(Target pointing data)
>>>>

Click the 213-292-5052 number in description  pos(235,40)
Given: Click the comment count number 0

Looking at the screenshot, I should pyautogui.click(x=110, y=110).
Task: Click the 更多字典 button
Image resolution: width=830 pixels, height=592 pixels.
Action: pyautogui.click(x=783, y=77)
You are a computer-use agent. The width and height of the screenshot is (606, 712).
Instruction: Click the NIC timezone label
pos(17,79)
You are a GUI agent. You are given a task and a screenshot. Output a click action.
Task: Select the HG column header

<<<<
>>>>

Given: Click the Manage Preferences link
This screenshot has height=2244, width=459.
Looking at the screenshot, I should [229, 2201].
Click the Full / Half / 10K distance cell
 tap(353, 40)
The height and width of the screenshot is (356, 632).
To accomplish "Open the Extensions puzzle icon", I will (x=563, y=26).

<<<<

- DIRECTIONS FOR THIS TASK -
Repeat everything in the rows from the line containing "Click the Full / Half / 10K distance cell" down to the line containing "will (x=563, y=26).", with both of those lines included.

- OUTPUT -
Click the Full / Half / 10K distance cell
 tap(353, 40)
The height and width of the screenshot is (356, 632).
To accomplish "Open the Extensions puzzle icon", I will (x=563, y=26).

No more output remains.